Saturday, December 6, 2008
When I was 18 I remember wandering around a large department with a $50 christmas gift certificate from grandma. I wandered around for a long time not seeing anything that even remotely interested me until I hit the bargain table where I saw four chunky, wonderfully imperfect, cobalt blue bottles made of blown glass. It was love at first sight and I bought all four.
Maybe I identified with their rough, but solid presence. Maybe I was drawn to how real they felt compared to my overly processed middle-class Canadian world. I'm sure grandma hoped I would buy something more practical like towels or sheets, but I was 18 and I couldn't see beyond these beautiful crudely crafted blue bottles. When I got them home and studied them closer I saw a sticker that would change my life forever "Hecho en Mexico".
My next serious Mexican love was alebrijes and alebrije love eventually takes you to Arrazola, Oaxaca. In Arrazola, some 50 years or so ago, a man named Manuel Jimenez who had started out making masks for Dia de los Muertos decided to use his wood carving talents a little less traditionally and started carving and painting fantastical creatures. These creatures quickly became widely acclaimed throughout Mexico and the world of museums and collectors. Today the town devotes itself to the making of alebrijes.

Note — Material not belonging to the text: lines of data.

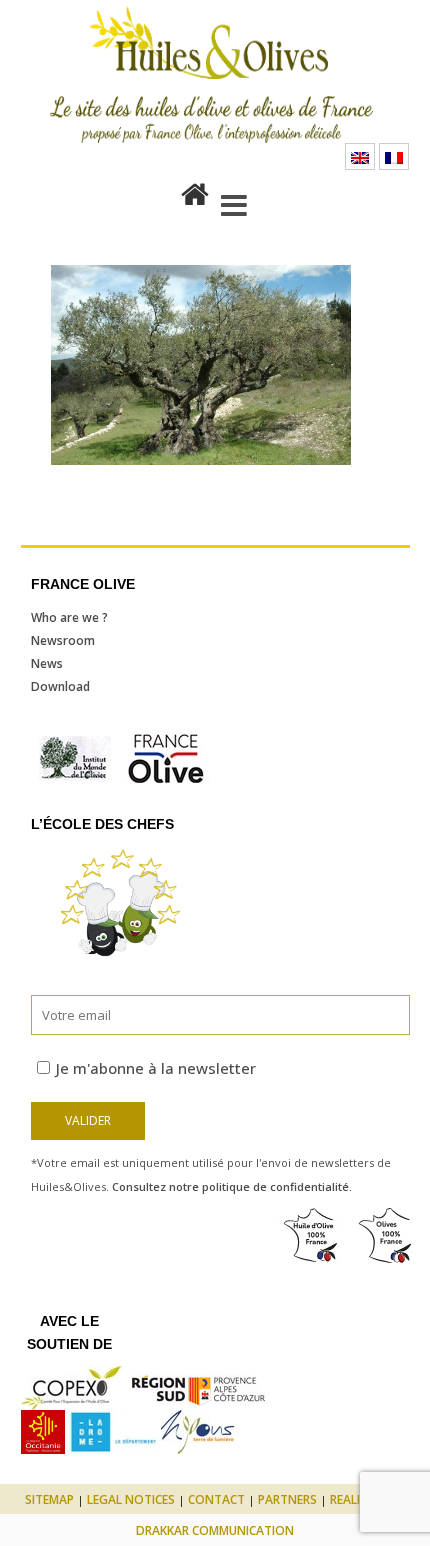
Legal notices (131, 1499)
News (47, 663)
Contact (216, 1499)
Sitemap (49, 1499)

Green copal wood from female trees is favoured for its softness and lack of knots. It is roughly carved first with machete and then the finer details are worked in with smaller knives. Limbs and tails are often added after the wood has had time to dry and harden in the sun. After the sculpture is sanded, women customarily add the finest details by painstakingly painting these critters with electrifying patterns and impossible colour schemes.
The only problem with visiting Arrazola as a bike tourist is the difficulty in transporting alebrijes of any consequence by bicycle.